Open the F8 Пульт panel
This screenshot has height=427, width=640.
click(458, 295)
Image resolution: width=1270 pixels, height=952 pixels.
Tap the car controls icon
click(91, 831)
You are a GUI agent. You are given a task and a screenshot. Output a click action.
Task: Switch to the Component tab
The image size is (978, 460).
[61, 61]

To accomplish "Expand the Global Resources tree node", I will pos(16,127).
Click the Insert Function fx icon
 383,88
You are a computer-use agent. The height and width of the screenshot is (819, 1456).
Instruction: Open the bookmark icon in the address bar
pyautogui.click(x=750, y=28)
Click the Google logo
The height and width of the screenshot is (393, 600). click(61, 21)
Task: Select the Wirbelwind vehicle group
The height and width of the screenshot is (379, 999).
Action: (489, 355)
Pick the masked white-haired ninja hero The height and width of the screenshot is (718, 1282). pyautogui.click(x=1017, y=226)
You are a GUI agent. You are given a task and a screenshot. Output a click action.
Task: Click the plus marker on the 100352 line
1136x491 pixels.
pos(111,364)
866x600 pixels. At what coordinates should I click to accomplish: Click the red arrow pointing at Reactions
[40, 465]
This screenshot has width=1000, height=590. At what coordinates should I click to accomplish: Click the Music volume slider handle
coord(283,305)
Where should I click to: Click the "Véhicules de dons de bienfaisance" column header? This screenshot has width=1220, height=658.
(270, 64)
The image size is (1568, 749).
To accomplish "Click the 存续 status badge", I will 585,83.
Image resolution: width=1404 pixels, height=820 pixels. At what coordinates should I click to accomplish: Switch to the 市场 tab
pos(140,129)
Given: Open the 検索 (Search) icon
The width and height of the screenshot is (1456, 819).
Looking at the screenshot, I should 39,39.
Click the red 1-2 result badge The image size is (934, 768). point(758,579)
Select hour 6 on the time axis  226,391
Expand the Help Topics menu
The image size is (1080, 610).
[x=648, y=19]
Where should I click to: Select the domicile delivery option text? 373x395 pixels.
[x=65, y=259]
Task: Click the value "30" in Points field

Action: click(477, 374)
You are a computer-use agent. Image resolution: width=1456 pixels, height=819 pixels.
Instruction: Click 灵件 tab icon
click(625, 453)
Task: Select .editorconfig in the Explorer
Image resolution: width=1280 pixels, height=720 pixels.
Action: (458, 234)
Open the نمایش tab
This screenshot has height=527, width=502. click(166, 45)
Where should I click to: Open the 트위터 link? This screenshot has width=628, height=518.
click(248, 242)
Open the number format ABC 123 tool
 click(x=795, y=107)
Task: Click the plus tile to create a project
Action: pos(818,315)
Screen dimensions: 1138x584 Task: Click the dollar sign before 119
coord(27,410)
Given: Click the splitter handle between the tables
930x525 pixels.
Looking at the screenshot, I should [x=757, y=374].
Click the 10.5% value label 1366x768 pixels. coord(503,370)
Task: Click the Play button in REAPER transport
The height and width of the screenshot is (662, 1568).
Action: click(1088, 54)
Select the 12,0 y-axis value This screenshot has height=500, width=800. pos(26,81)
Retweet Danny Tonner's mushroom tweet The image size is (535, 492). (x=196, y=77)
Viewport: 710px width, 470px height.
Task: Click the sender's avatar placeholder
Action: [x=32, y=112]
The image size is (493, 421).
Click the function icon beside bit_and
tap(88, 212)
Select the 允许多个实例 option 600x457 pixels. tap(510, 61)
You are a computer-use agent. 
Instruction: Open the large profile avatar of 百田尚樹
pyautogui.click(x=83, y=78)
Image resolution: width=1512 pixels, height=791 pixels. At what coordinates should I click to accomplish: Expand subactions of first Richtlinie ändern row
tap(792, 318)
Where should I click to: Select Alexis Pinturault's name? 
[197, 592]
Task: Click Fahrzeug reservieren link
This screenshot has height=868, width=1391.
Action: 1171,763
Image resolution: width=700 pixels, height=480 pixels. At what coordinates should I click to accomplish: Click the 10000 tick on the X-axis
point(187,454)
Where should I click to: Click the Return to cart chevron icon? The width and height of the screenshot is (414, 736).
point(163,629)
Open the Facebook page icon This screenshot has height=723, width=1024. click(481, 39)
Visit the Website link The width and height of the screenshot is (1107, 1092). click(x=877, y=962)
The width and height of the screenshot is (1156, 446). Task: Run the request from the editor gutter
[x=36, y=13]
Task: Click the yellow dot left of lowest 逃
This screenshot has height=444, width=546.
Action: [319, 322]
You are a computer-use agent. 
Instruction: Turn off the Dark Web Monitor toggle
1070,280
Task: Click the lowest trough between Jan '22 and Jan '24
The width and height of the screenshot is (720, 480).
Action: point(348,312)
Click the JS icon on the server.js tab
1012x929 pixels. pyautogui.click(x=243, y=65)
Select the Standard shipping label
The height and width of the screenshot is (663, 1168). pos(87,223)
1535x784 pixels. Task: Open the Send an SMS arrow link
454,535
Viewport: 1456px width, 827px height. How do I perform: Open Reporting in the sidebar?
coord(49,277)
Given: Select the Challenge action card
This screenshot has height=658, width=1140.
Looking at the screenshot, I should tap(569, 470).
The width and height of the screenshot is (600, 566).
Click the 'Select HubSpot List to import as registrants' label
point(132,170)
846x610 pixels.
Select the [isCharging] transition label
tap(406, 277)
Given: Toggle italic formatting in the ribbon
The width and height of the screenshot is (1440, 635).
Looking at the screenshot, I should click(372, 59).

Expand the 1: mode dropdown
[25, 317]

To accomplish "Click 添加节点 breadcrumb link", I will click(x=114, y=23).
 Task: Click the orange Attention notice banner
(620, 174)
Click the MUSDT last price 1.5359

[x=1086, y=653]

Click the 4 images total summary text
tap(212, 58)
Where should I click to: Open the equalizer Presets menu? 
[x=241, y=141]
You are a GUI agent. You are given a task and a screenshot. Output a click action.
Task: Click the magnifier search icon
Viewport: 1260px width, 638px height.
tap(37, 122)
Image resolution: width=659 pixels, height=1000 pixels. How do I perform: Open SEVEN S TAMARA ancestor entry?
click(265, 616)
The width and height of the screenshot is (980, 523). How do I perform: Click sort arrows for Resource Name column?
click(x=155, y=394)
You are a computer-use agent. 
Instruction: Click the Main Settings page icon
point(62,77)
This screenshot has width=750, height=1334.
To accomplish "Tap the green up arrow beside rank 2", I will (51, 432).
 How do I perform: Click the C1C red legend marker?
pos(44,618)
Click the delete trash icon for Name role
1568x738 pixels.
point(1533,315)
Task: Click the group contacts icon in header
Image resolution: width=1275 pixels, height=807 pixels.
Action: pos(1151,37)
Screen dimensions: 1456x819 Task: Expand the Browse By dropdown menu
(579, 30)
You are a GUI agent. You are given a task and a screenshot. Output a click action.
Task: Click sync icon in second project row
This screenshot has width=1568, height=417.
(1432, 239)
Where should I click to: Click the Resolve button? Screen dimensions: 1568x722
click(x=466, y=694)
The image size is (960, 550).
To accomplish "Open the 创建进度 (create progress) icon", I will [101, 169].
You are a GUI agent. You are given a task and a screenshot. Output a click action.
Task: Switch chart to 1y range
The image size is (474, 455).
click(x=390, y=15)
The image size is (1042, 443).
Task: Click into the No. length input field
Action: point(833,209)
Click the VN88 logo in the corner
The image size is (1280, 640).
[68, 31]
___
EXERCISE GOAL ::
Recopy the entries above exactly, with every line included.

SOLUTION TO THIS TASK ::
Open the F8 Пульт panel
This screenshot has height=427, width=640.
click(458, 295)
Image resolution: width=1270 pixels, height=952 pixels.
Tap the car controls icon
click(91, 831)
You are a GUI agent. You are given a task and a screenshot. Output a click action.
Task: Switch to the Component tab
The image size is (978, 460).
[61, 61]

To accomplish "Expand the Global Resources tree node", I will pos(16,127).
Click the Insert Function fx icon
 383,88
You are a computer-use agent. The height and width of the screenshot is (819, 1456).
Instruction: Open the bookmark icon in the address bar
pyautogui.click(x=750, y=28)
Click the Google logo
The height and width of the screenshot is (393, 600). click(61, 21)
Task: Select the Wirbelwind vehicle group
The height and width of the screenshot is (379, 999).
Action: (489, 355)
Pick the masked white-haired ninja hero The height and width of the screenshot is (718, 1282). pyautogui.click(x=1017, y=226)
You are a GUI agent. You are given a task and a screenshot. Output a click action.
Task: Click the plus marker on the 100352 line
1136x491 pixels.
pos(111,364)
866x600 pixels. At what coordinates should I click to accomplish: Click the red arrow pointing at Reactions
[40, 465]
This screenshot has width=1000, height=590. At what coordinates should I click to accomplish: Click the Music volume slider handle
coord(283,305)
Where should I click to: Click the "Véhicules de dons de bienfaisance" column header? This screenshot has width=1220, height=658.
(270, 64)
The image size is (1568, 749).
To accomplish "Click the 存续 status badge", I will 585,83.
Image resolution: width=1404 pixels, height=820 pixels. At what coordinates should I click to accomplish: Switch to the 市场 tab
pos(140,129)
Given: Open the 検索 (Search) icon
The width and height of the screenshot is (1456, 819).
Looking at the screenshot, I should 39,39.
Click the red 1-2 result badge The image size is (934, 768). point(758,579)
Select hour 6 on the time axis  226,391
Expand the Help Topics menu
The image size is (1080, 610).
[x=648, y=19]
Where should I click to: Select the domicile delivery option text? 373x395 pixels.
[x=65, y=259]
Task: Click the value "30" in Points field

Action: click(477, 374)
You are a computer-use agent. Image resolution: width=1456 pixels, height=819 pixels.
Instruction: Click 灵件 tab icon
click(625, 453)
Task: Select .editorconfig in the Explorer
Image resolution: width=1280 pixels, height=720 pixels.
Action: (458, 234)
Open the نمایش tab
This screenshot has height=527, width=502. click(166, 45)
Where should I click to: Open the 트위터 link? This screenshot has width=628, height=518.
click(248, 242)
Open the number format ABC 123 tool
 click(x=795, y=107)
Task: Click the plus tile to create a project
Action: pos(818,315)
Screen dimensions: 1138x584 Task: Click the dollar sign before 119
coord(27,410)
Given: Click the splitter handle between the tables
930x525 pixels.
Looking at the screenshot, I should [x=757, y=374].
Click the 10.5% value label 1366x768 pixels. coord(503,370)
Task: Click the Play button in REAPER transport
The height and width of the screenshot is (662, 1568).
Action: click(1088, 54)
Select the 12,0 y-axis value This screenshot has height=500, width=800. pos(26,81)
Retweet Danny Tonner's mushroom tweet The image size is (535, 492). (x=196, y=77)
Viewport: 710px width, 470px height.
Task: Click the sender's avatar placeholder
Action: [x=32, y=112]
The image size is (493, 421).
Click the function icon beside bit_and
tap(88, 212)
Select the 允许多个实例 option 600x457 pixels. tap(510, 61)
You are a computer-use agent. 
Instruction: Open the large profile avatar of 百田尚樹
pyautogui.click(x=83, y=78)
Image resolution: width=1512 pixels, height=791 pixels. At what coordinates should I click to accomplish: Expand subactions of first Richtlinie ändern row
tap(792, 318)
Where should I click to: Select Alexis Pinturault's name? 
[197, 592]
Task: Click Fahrzeug reservieren link
This screenshot has height=868, width=1391.
Action: 1171,763
Image resolution: width=700 pixels, height=480 pixels. At what coordinates should I click to accomplish: Click the 10000 tick on the X-axis
point(187,454)
Where should I click to: Click the Return to cart chevron icon? The width and height of the screenshot is (414, 736).
point(163,629)
Open the Facebook page icon This screenshot has height=723, width=1024. click(481, 39)
Visit the Website link The width and height of the screenshot is (1107, 1092). click(x=877, y=962)
The width and height of the screenshot is (1156, 446). Task: Run the request from the editor gutter
[x=36, y=13]
Task: Click the yellow dot left of lowest 逃
This screenshot has height=444, width=546.
Action: [319, 322]
You are a computer-use agent. 
Instruction: Turn off the Dark Web Monitor toggle
1070,280
Task: Click the lowest trough between Jan '22 and Jan '24
The width and height of the screenshot is (720, 480).
Action: point(348,312)
Click the JS icon on the server.js tab
1012x929 pixels. pyautogui.click(x=243, y=65)
Select the Standard shipping label
The height and width of the screenshot is (663, 1168). pos(87,223)
1535x784 pixels. Task: Open the Send an SMS arrow link
454,535
Viewport: 1456px width, 827px height. How do I perform: Open Reporting in the sidebar?
coord(49,277)
Given: Select the Challenge action card
This screenshot has height=658, width=1140.
Looking at the screenshot, I should tap(569, 470).
The width and height of the screenshot is (600, 566).
Click the 'Select HubSpot List to import as registrants' label
point(132,170)
846x610 pixels.
Select the [isCharging] transition label
tap(406, 277)
Given: Toggle italic formatting in the ribbon
The width and height of the screenshot is (1440, 635).
Looking at the screenshot, I should click(372, 59).

Expand the 1: mode dropdown
[25, 317]

To accomplish "Click 添加节点 breadcrumb link", I will click(x=114, y=23).
 Task: Click the orange Attention notice banner
(620, 174)
Click the MUSDT last price 1.5359

[x=1086, y=653]

Click the 4 images total summary text
tap(212, 58)
Where should I click to: Open the equalizer Presets menu? 
[x=241, y=141]
You are a GUI agent. You are given a task and a screenshot. Output a click action.
Task: Click the magnifier search icon
Viewport: 1260px width, 638px height.
tap(37, 122)
Image resolution: width=659 pixels, height=1000 pixels. How do I perform: Open SEVEN S TAMARA ancestor entry?
click(265, 616)
The width and height of the screenshot is (980, 523). How do I perform: Click sort arrows for Resource Name column?
click(x=155, y=394)
You are a computer-use agent. 
Instruction: Click the Main Settings page icon
point(62,77)
This screenshot has width=750, height=1334.
To accomplish "Tap the green up arrow beside rank 2", I will (51, 432).
 How do I perform: Click the C1C red legend marker?
pos(44,618)
Click the delete trash icon for Name role
1568x738 pixels.
point(1533,315)
Task: Click the group contacts icon in header
Image resolution: width=1275 pixels, height=807 pixels.
Action: pos(1151,37)
Screen dimensions: 1456x819 Task: Expand the Browse By dropdown menu
(579, 30)
You are a GUI agent. You are given a task and a screenshot. Output a click action.
Task: Click sync icon in second project row
This screenshot has width=1568, height=417.
(1432, 239)
Where should I click to: Click the Resolve button? Screen dimensions: 1568x722
click(x=466, y=694)
The image size is (960, 550).
To accomplish "Open the 创建进度 (create progress) icon", I will [101, 169].
You are a GUI agent. You are given a task and a screenshot. Output a click action.
Task: Switch chart to 1y range
The image size is (474, 455).
click(x=390, y=15)
The image size is (1042, 443).
Task: Click into the No. length input field
Action: point(833,209)
Click the VN88 logo in the corner
The image size is (1280, 640).
[68, 31]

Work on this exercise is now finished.